L’ABSyM a pris connaissance d’un projet d’arrêté royal relatif aux mesures d’exécution en matière de permanence médicale par les médecins généralistes telles que reprises dans la loi relative à la qualité de la pratique des soins de santé du 22 avril 2019 (la ‘loi qualité’), projet qui stipule que les médecins généralistes ne pourraient plus organiser leur permanence que par le biais de coopérations fonctionnelles d’un minimum de 3 postes de garde pour un minimum de 300.000 habitants.

"Cette intention de la ministre va à l’encontre de la loi qualité elle-même qui laisse la liberté aux médecins généralistes d’adhérer ou non à ces coopérations fonctionnelles pour la permanence médicale. Dans cette loi, il n’y a pas d’obligation de créer des postes de garde. On y stipule juste que les médecins généralistes ont le devoir de participer à la permanence médicale de la zone où ils exercent leur profession." expiquent les Drs Philippe Devos, président, Dirk Scheveneels, généraliste et vice-présidentet Luc Herry, généraliste et vice-président de l'ABSyM.

Pour l’ABSyM, il est essentiel que les médecins généralistes puissent continuer à choisir eux-mêmes comment, au sein de leur zone, ils organisent la permanence des soins : soit un poste de garde, soit via le service de garde d’un cercle de médecins généralistes. L’ABSyM s’oppose à un modèle imposé d’en haut pour l’organisation de la permanence.

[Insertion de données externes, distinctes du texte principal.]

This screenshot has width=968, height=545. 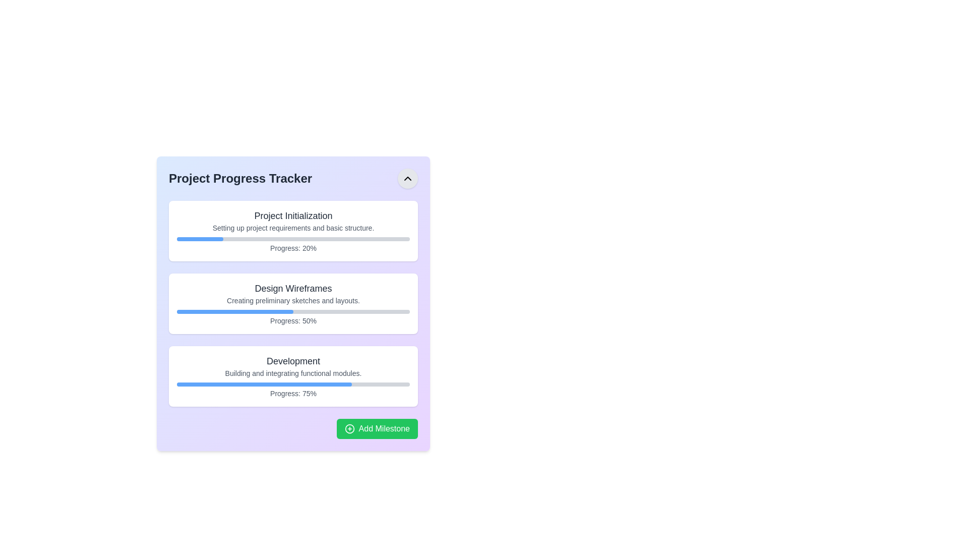 What do you see at coordinates (292, 392) in the screenshot?
I see `the static text that displays the completion percentage of the 'Development' task, located at the bottom of the 'Development' section card, directly below the progress bar` at bounding box center [292, 392].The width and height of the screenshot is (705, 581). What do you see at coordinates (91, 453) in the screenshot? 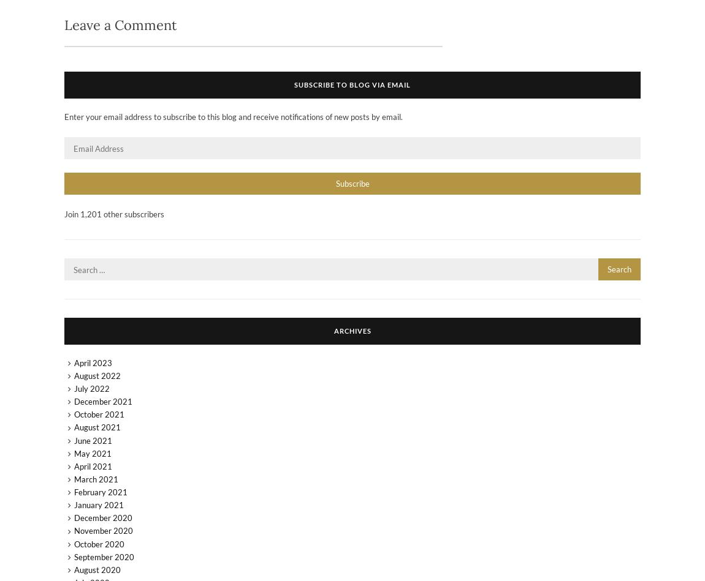
I see `'May 2021'` at bounding box center [91, 453].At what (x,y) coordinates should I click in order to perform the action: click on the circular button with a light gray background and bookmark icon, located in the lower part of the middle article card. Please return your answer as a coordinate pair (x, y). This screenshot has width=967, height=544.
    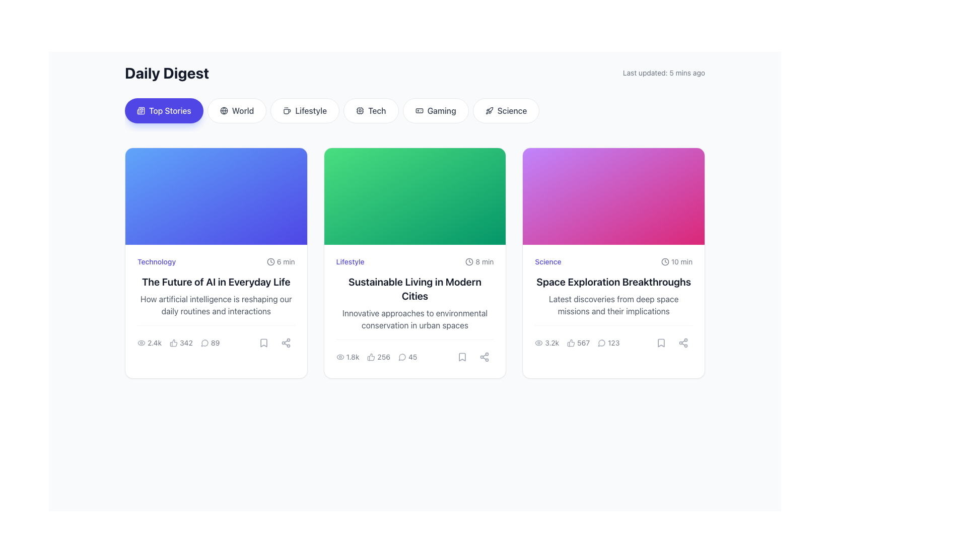
    Looking at the image, I should click on (462, 357). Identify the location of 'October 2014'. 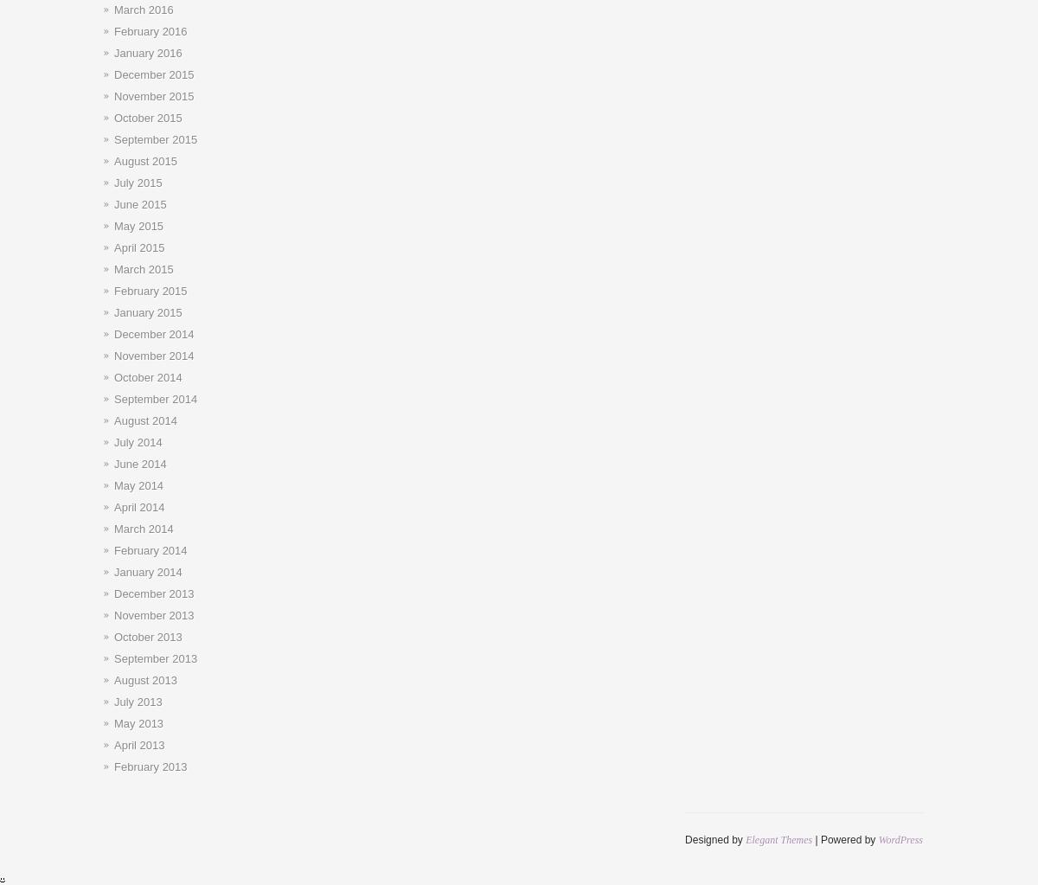
(146, 376).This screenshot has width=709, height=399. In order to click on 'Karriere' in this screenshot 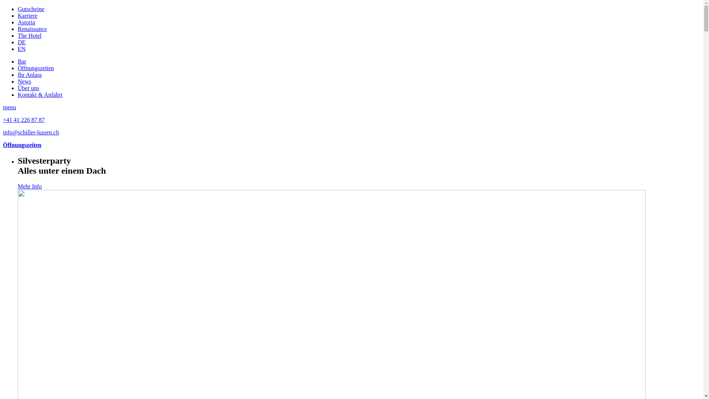, I will do `click(27, 16)`.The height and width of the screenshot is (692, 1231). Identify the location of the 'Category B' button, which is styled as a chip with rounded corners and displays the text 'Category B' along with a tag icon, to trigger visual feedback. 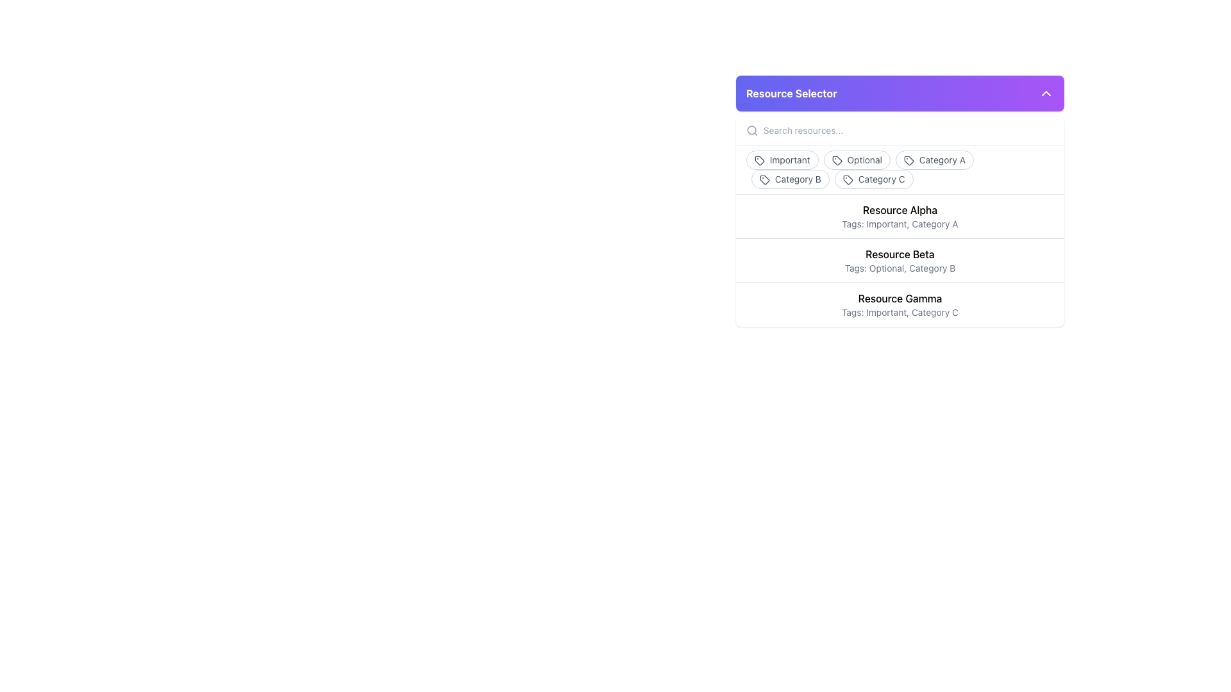
(790, 179).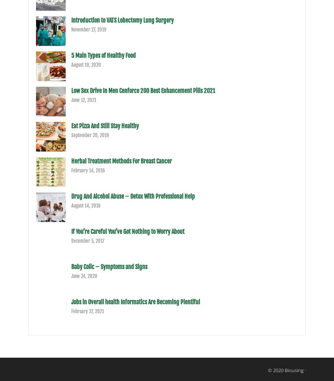 Image resolution: width=334 pixels, height=381 pixels. What do you see at coordinates (71, 90) in the screenshot?
I see `'Low Sex Drive In Men Cenforce 200 Best Enhancement Pills 2021'` at bounding box center [71, 90].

Le syndicat constate également que ce projet d’arrêté crée encore deux problèmes supplémentaires :
 
Les médecins se voient dans l’obligation de fonder une asbl supplémentaire pour la coopération, outre l’asbl déjà existante pour le poste de garde. Ces asbl absorbent ainsi des moyens financiers pour lesquels aucun budget n’est prévu. "Cela revient à détourner de l’argent vers des structures au lieu de l’investir pour les patients."

Au travers de l’économie d’échelle exigée, le médecin se trouve confronté avec des déplacements vraiment considérables (minimum trois postes de garde par minimum 300 000 habitants) annulant ainsi les avantages de la création de postes de garde.

Pour toutes ces raisons, l’ABSyM demande, dans un courrier, à la Ministre De Block de revoir son projet d’AR et de continuer à traiter sur un même pied d’égalité les postes de garde et les cercles de médecins généralistes.